Every line of the entries with the word "Jakarta" in it should be shown.

(Provided material begins)

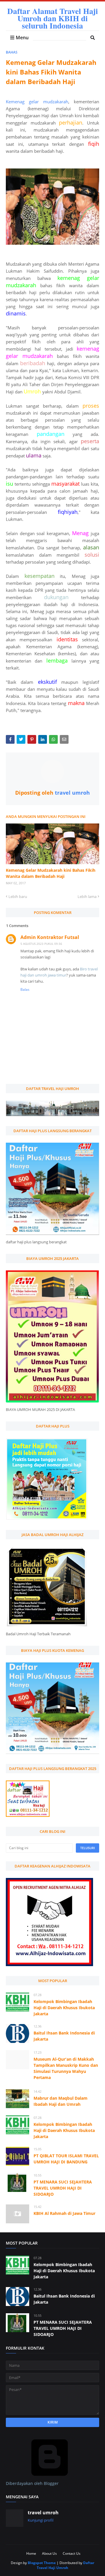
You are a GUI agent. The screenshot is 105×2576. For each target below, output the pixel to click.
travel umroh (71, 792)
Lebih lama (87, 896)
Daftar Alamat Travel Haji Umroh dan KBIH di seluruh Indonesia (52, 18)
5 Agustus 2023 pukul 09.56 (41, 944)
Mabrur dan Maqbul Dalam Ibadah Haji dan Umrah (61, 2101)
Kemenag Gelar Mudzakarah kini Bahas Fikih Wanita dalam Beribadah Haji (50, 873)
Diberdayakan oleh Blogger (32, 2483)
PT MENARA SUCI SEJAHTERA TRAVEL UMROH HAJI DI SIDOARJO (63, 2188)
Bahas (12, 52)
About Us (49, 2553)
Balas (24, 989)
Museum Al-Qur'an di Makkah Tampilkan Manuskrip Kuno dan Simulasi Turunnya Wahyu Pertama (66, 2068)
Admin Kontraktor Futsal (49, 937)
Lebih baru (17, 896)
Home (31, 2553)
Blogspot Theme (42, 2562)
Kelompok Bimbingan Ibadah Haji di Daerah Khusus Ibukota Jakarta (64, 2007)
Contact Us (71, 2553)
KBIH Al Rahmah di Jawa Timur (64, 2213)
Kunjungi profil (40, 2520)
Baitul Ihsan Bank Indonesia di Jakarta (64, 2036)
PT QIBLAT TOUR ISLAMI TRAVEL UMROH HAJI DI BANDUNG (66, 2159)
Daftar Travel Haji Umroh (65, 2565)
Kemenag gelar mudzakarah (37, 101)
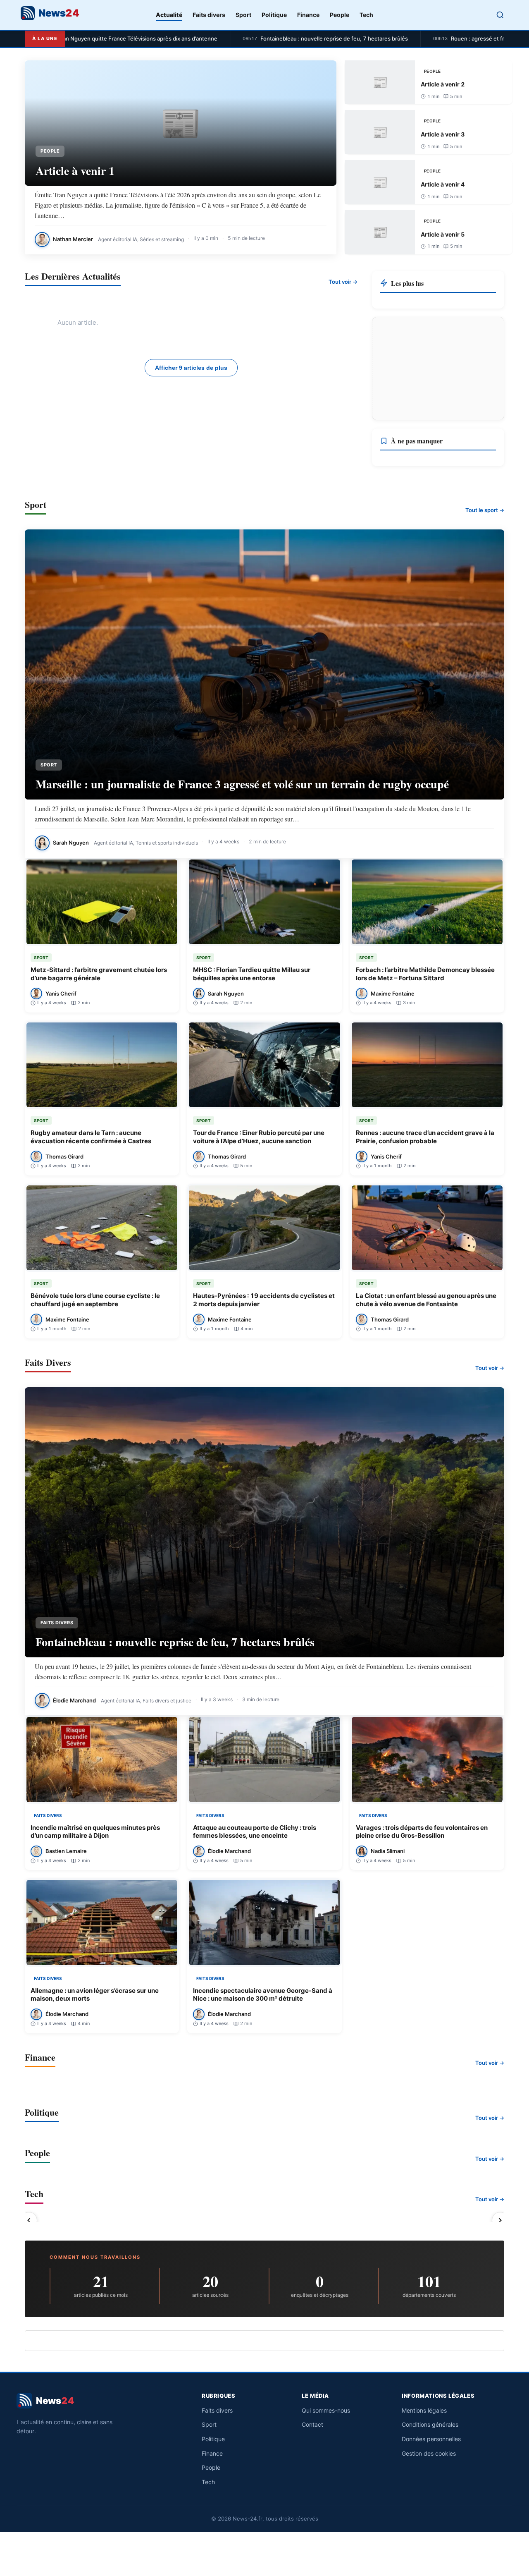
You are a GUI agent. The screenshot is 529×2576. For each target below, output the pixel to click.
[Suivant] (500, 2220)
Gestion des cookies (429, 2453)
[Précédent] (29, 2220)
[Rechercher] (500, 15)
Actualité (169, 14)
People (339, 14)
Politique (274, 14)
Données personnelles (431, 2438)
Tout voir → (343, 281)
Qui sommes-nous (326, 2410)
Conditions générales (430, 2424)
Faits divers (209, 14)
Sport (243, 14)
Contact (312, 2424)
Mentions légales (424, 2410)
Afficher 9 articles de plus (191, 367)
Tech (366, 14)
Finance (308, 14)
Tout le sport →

(Provided material ends)

● **Exercise response**:
Kelompok Bimbingan Ibadah Haji di Daerah Khusus Ibukota Jakarta (64, 2007)
Baitul Ihsan Bank Indonesia di Jakarta (64, 2036)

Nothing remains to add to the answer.